**Problem requirements:** Repeat the entries that appear below, exactly and in full.

Collected data:
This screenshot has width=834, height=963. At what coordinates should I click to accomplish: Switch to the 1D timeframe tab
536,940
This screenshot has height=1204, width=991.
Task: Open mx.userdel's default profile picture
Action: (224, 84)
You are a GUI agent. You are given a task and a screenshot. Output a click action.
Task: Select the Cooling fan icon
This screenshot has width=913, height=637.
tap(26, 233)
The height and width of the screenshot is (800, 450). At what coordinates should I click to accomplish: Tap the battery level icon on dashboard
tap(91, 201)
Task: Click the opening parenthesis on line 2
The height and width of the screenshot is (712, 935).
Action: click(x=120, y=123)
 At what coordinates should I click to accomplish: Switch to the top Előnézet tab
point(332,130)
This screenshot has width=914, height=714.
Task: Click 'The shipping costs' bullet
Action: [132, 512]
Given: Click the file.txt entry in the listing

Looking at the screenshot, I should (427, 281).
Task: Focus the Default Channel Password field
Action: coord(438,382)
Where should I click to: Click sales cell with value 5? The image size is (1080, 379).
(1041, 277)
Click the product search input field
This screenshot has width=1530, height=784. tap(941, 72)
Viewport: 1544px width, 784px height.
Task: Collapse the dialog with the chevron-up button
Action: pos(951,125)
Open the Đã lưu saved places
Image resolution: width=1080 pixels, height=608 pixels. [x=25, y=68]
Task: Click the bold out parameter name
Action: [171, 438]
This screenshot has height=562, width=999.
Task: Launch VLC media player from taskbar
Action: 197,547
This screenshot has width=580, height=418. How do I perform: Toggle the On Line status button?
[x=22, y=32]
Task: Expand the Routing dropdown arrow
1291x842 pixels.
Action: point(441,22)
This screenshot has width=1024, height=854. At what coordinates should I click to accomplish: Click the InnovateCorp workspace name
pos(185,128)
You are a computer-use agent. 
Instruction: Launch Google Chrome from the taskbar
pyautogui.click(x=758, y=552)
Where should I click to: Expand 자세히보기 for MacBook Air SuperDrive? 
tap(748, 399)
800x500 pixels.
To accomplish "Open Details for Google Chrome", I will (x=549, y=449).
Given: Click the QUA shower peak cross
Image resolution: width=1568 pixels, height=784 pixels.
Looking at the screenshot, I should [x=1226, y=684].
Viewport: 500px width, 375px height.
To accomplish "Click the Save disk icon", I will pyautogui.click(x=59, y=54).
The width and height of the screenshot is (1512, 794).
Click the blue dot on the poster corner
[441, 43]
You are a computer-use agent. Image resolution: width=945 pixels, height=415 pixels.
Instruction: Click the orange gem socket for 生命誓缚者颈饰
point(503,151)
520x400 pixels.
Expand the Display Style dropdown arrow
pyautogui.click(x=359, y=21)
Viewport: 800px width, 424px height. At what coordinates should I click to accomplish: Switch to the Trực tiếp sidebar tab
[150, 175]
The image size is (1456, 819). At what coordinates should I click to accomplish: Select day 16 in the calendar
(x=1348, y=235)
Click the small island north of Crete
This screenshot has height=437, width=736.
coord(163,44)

**Solution below:**
This screenshot has width=834, height=963. At what coordinates should I click to accomplish: Switch to the 1D timeframe tab
536,940
This screenshot has height=1204, width=991.
Task: Open mx.userdel's default profile picture
Action: (224, 84)
You are a GUI agent. You are given a task and a screenshot. Output a click action.
Task: Select the Cooling fan icon
This screenshot has width=913, height=637.
tap(26, 233)
The height and width of the screenshot is (800, 450). At what coordinates should I click to accomplish: Tap the battery level icon on dashboard
tap(91, 201)
Task: Click the opening parenthesis on line 2
The height and width of the screenshot is (712, 935).
Action: click(x=120, y=123)
 At what coordinates should I click to accomplish: Switch to the top Előnézet tab
point(332,130)
This screenshot has width=914, height=714.
Task: Click 'The shipping costs' bullet
Action: [132, 512]
Given: Click the file.txt entry in the listing

Looking at the screenshot, I should (427, 281).
Task: Focus the Default Channel Password field
Action: coord(438,382)
Where should I click to: Click sales cell with value 5? The image size is (1080, 379).
(1041, 277)
Click the product search input field
This screenshot has width=1530, height=784. tap(941, 72)
Viewport: 1544px width, 784px height.
Task: Collapse the dialog with the chevron-up button
Action: pos(951,125)
Open the Đã lưu saved places
Image resolution: width=1080 pixels, height=608 pixels. [x=25, y=68]
Task: Click the bold out parameter name
Action: [171, 438]
This screenshot has height=562, width=999.
Task: Launch VLC media player from taskbar
Action: 197,547
This screenshot has width=580, height=418. How do I perform: Toggle the On Line status button?
[x=22, y=32]
Task: Expand the Routing dropdown arrow
1291x842 pixels.
Action: point(441,22)
This screenshot has width=1024, height=854. At what coordinates should I click to accomplish: Click the InnovateCorp workspace name
pos(185,128)
You are a computer-use agent. 
Instruction: Launch Google Chrome from the taskbar
pyautogui.click(x=758, y=552)
Where should I click to: Expand 자세히보기 for MacBook Air SuperDrive? 
tap(748, 399)
800x500 pixels.
To accomplish "Open Details for Google Chrome", I will (x=549, y=449).
Given: Click the QUA shower peak cross
Image resolution: width=1568 pixels, height=784 pixels.
Looking at the screenshot, I should [x=1226, y=684].
Viewport: 500px width, 375px height.
To accomplish "Click the Save disk icon", I will pyautogui.click(x=59, y=54).
The width and height of the screenshot is (1512, 794).
Click the blue dot on the poster corner
[441, 43]
You are a computer-use agent. Image resolution: width=945 pixels, height=415 pixels.
Instruction: Click the orange gem socket for 生命誓缚者颈饰
point(503,151)
520x400 pixels.
Expand the Display Style dropdown arrow
pyautogui.click(x=359, y=21)
Viewport: 800px width, 424px height. At what coordinates should I click to accomplish: Switch to the Trực tiếp sidebar tab
[150, 175]
The image size is (1456, 819). At what coordinates should I click to accomplish: Select day 16 in the calendar
(x=1348, y=235)
Click the small island north of Crete
This screenshot has height=437, width=736.
coord(163,44)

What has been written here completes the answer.